= Data for processing =
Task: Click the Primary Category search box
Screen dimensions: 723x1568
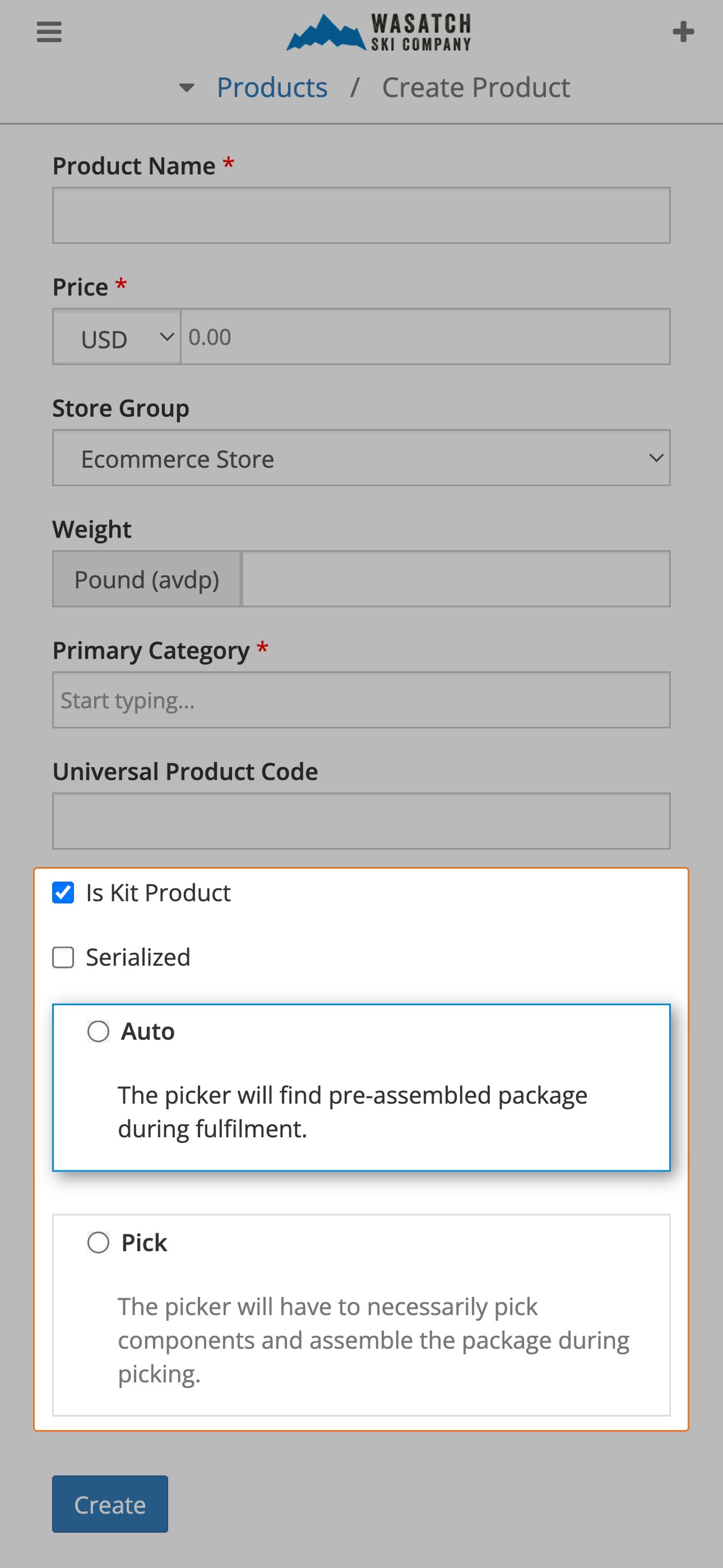Action: point(362,700)
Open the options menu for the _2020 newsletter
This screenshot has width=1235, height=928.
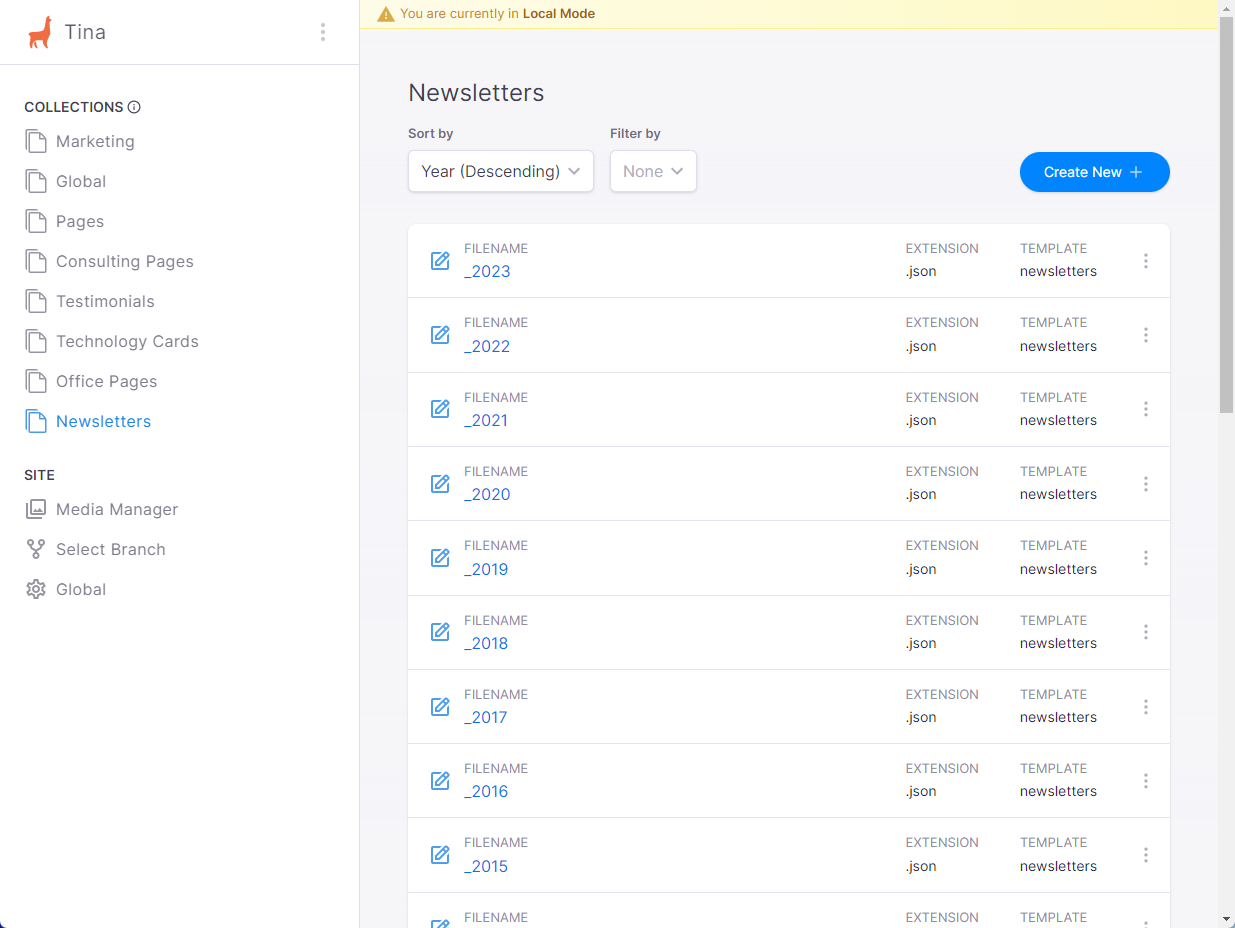(1146, 483)
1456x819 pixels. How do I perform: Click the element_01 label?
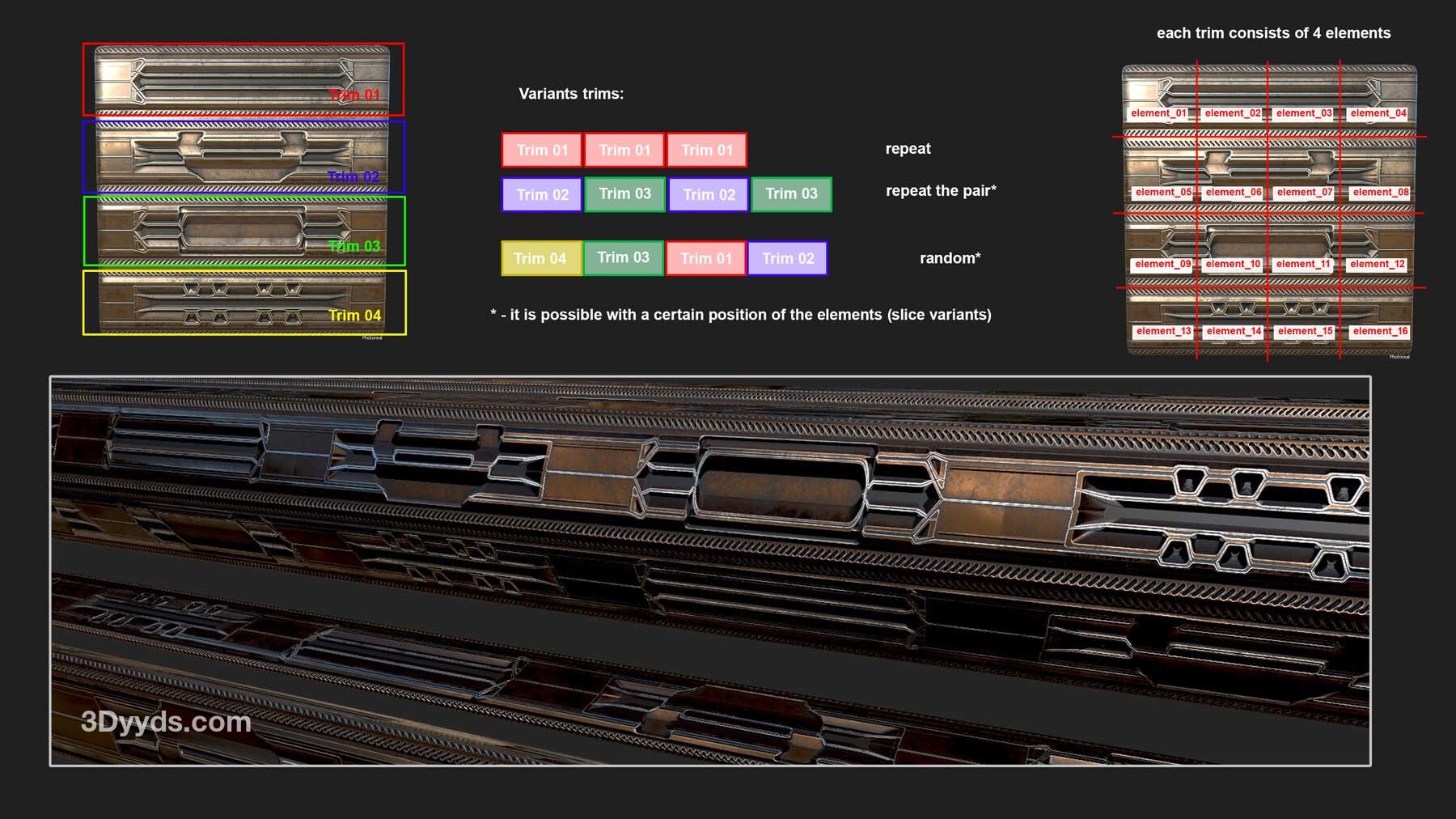[1158, 113]
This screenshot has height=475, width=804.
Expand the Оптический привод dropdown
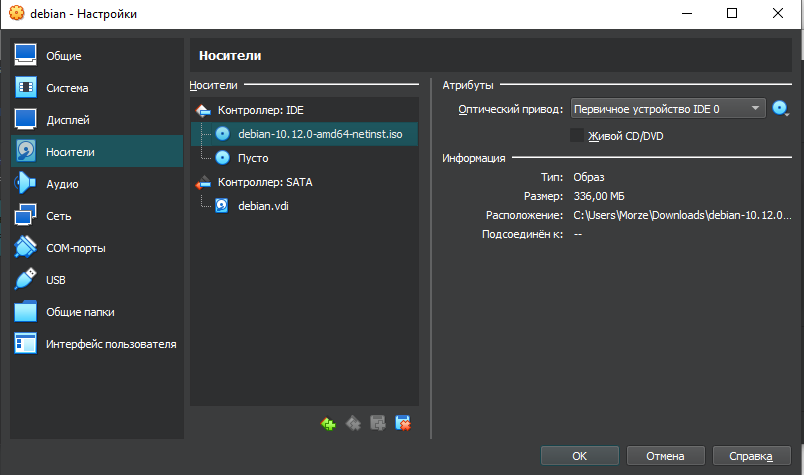click(x=668, y=109)
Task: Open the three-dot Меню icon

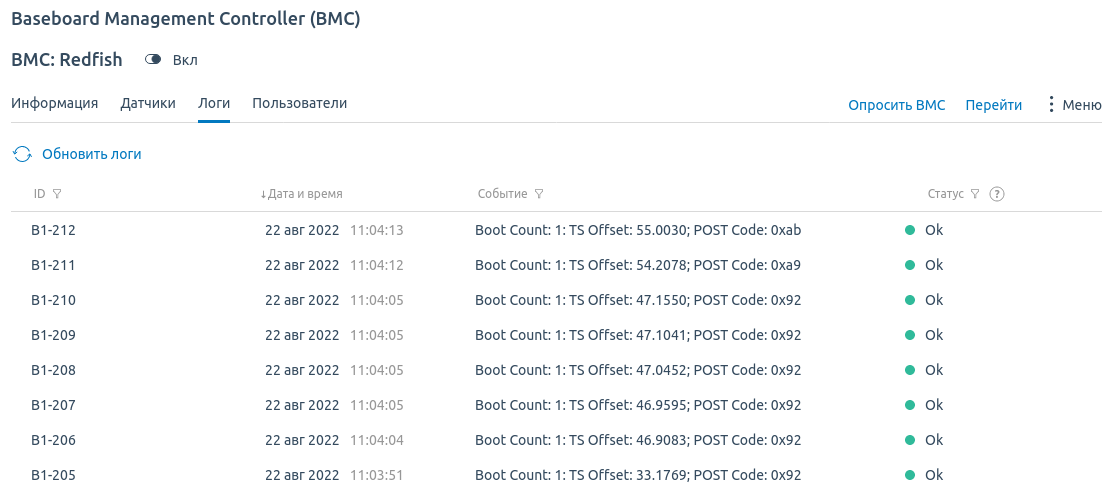Action: pyautogui.click(x=1051, y=105)
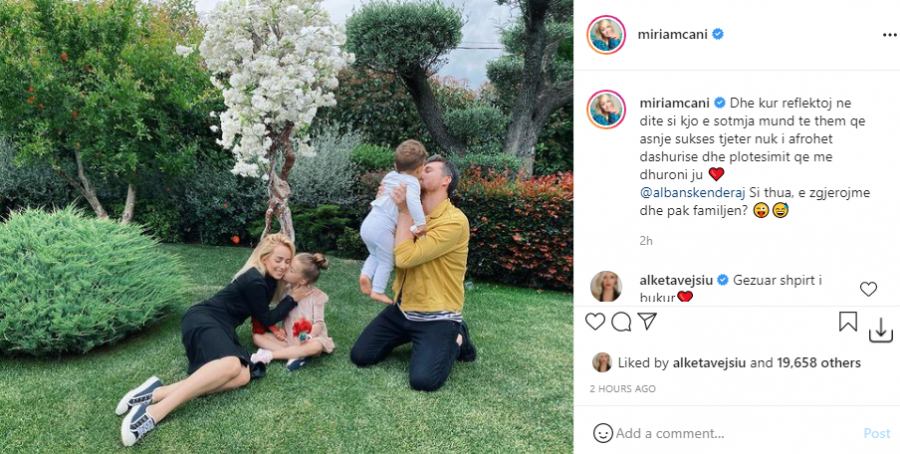
Task: Open the three-dot more options menu
Action: 889,35
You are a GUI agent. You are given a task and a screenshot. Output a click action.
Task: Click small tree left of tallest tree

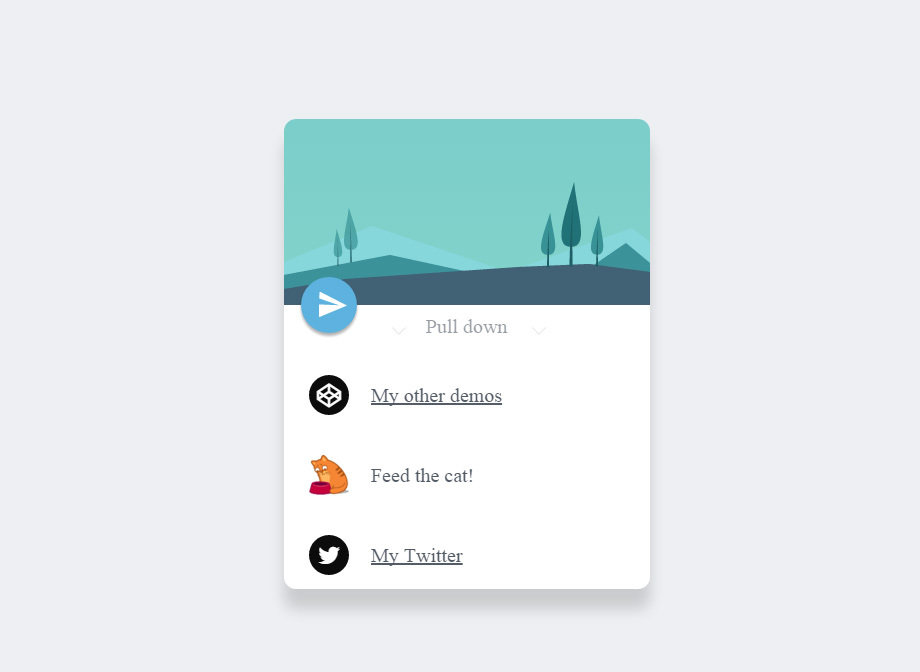click(548, 239)
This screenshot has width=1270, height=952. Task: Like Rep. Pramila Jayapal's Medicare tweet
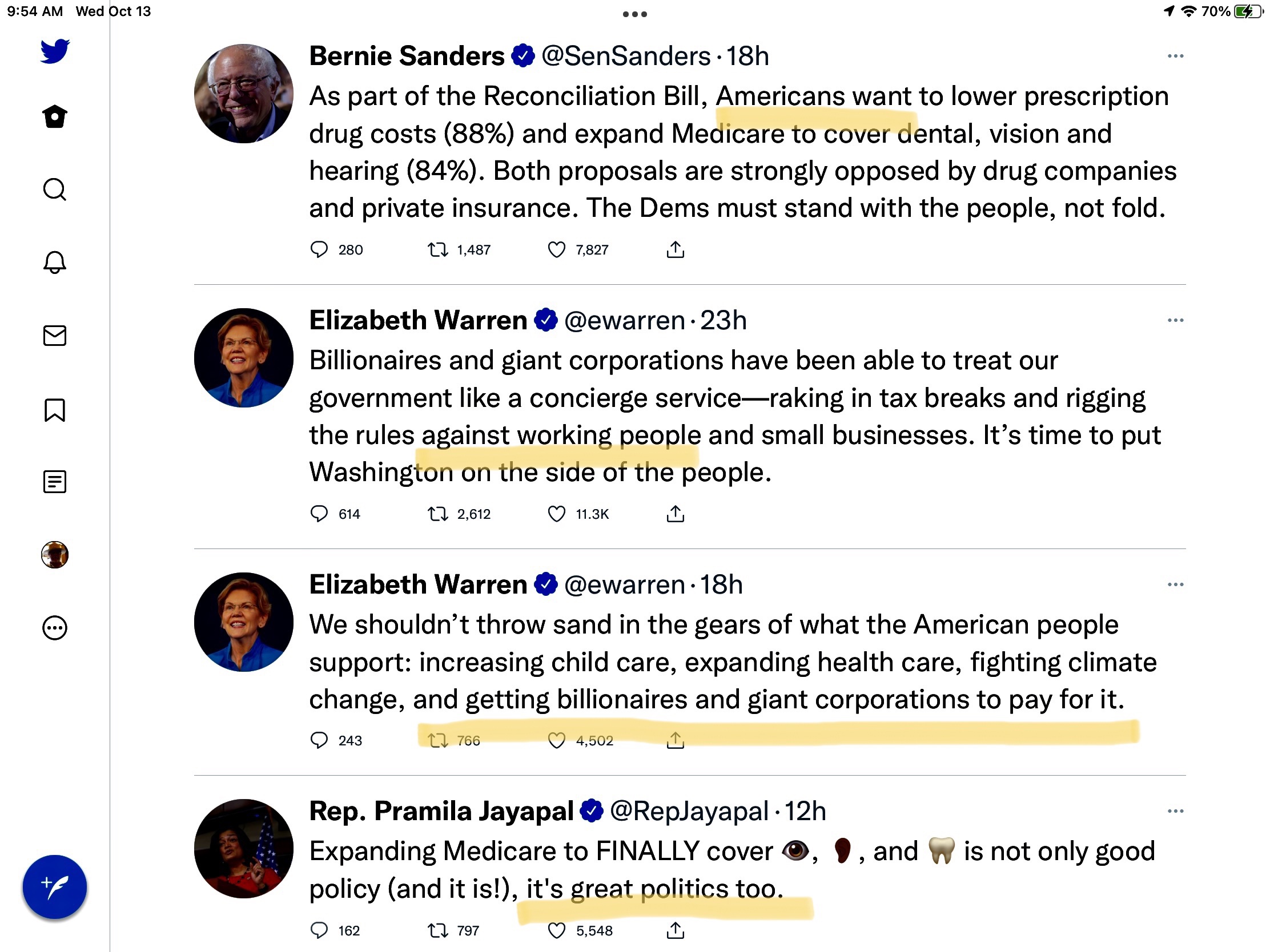(556, 930)

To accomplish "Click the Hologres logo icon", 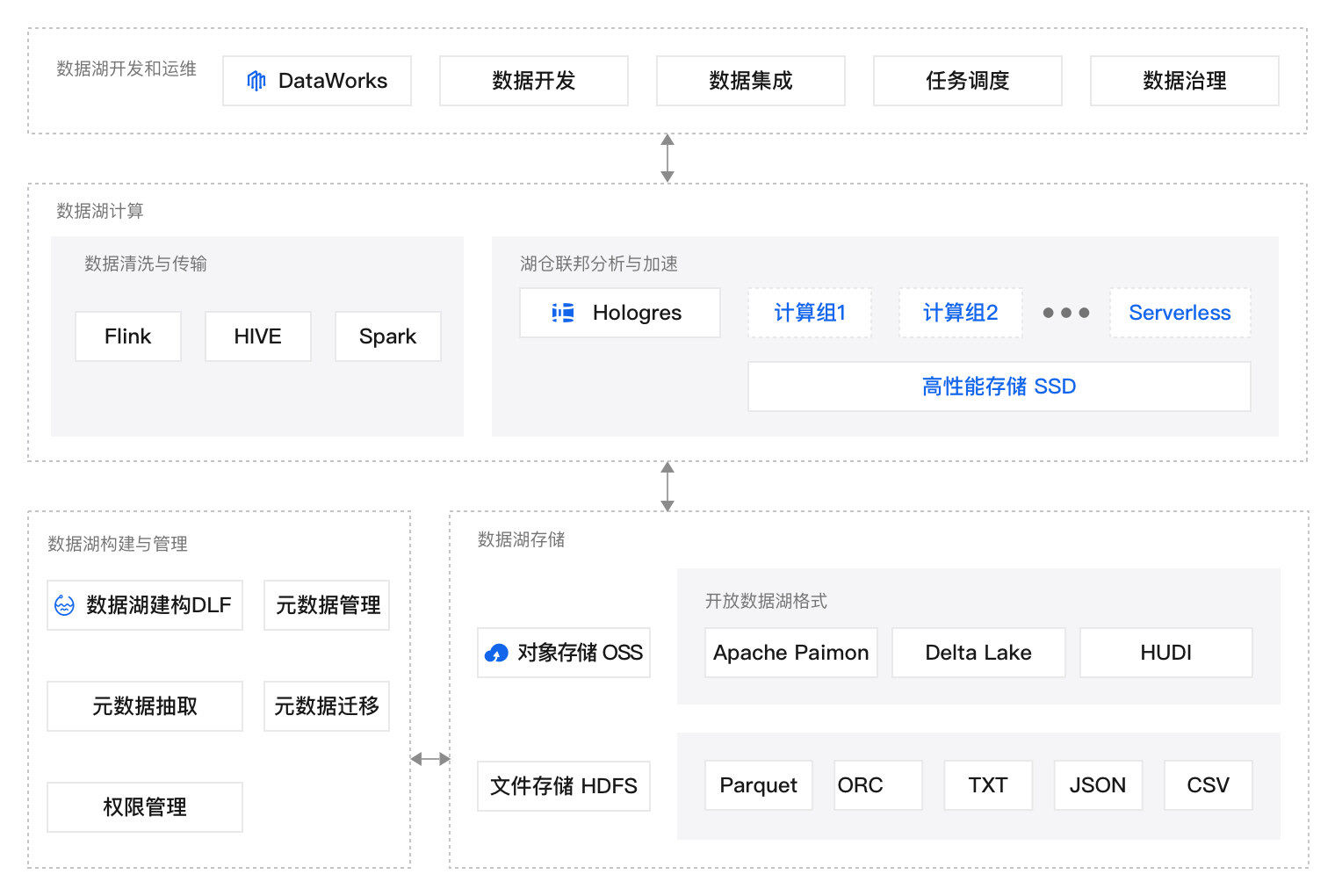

= Task item =
Copy exactly the lines from the line containing "Open the options" through the last line of the records above, both included, and leave out any pictures.

= Exercise solution =
Open the options menu for the _2020 newsletter
This screenshot has width=1235, height=928.
(1146, 483)
1456x819 pixels. How do I perform: Click the element_01 label?
[1158, 113]
This screenshot has height=475, width=804.
Expand the Оптический привод dropdown
click(x=668, y=109)
Task: Open the three-dot Меню icon

Action: pyautogui.click(x=1051, y=105)
Task: Open the three-dot more options menu
Action: 889,35
You are a GUI agent. You are given a task and a screenshot. Output a click action.
Task: Click small tree left of tallest tree

click(548, 239)
This screenshot has width=1270, height=952. Task: Like Rep. Pramila Jayapal's Medicare tweet
(556, 930)

To accomplish "Click the Hologres logo icon", 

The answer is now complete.